Conditions in 2016 gym Egypt in a favorite destination for foreign investors pursuing high yields of government debt and other financial assets. In less than a year, foreign investors injected Around USD 17 billion (EGP 862.55 billion) in the country’s debt market.

However, capital influx came with a warning. Such flows are acutely sensitive To changes in interest rates, inflation and broader economic conditions, or which leads investors to quickly reassign funds in the markets in search or better yields. The impermanence of hot money makes it inherently volatile, with investors capable of getting its capital at any time.

When global conditions changed, such as Covid-19 pandemic in 2020 or the Russian Ukraine invasion in 2022, billions of dollars in hot money they have fled Egypt almost overnight, with the country discharge USD 22 billion (EGP 1.2 billion) duration of the Ukraine crisis. Such sudden outputs motivated Acpeciation of acute currencies, exhausted foreign reserves and fed inflation, exerting intense pressure on the country’s financial system.

Former Finance Minister Mohamed Maait confirm That hot money dependence is one of the reasons for the economic crisis that returns to Egypt, such as “It comes for high yields, and when a shock occurs, it leaves the country.”

“We learned from hot money flights, three times in a row, in 2018, 2020 and 2022”, Mowing saying. “The State’s strategy is now that the government will not depend on this type of money again.”

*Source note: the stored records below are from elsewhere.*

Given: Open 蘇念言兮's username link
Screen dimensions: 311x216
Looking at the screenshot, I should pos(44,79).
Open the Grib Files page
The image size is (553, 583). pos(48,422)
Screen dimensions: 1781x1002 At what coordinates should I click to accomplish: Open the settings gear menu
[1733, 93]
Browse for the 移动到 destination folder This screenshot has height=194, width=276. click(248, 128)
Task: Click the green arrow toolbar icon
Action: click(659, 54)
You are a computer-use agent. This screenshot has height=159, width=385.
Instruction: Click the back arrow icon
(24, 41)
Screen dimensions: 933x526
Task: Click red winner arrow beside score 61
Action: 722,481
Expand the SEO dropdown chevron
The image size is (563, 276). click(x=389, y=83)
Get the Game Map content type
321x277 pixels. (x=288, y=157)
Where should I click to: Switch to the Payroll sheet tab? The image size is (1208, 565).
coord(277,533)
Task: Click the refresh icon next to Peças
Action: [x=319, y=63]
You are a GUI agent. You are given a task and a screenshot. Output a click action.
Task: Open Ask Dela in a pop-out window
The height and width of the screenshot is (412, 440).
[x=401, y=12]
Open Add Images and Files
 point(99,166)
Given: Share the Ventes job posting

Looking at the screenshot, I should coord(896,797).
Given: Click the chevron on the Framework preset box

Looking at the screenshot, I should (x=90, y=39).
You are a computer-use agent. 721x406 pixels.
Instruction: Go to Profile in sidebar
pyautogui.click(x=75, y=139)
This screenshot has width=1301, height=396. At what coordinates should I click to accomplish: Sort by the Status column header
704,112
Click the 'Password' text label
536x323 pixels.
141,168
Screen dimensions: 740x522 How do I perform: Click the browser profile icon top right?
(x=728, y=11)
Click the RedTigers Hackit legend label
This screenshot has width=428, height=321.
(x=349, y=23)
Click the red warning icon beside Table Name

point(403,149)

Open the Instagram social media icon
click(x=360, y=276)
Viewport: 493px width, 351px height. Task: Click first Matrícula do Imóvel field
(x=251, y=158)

Despite the scarcity of currencies of Ongeign, Egypt continued To increase interest rates and devalued the pound to attract hot money, Sacrification Long -term investments, higher costs of indebtedness and high inflation than erosions The purchasing power of common Egyptians.

In the light of these challenges, Prime Minister Mostafa Madboulny reiterated The need to change the approach to more stable forms of foreign direct investment (FDI), which create jobs and encourage sustainable growth, instead of depending on volatile fluctuations of hot money.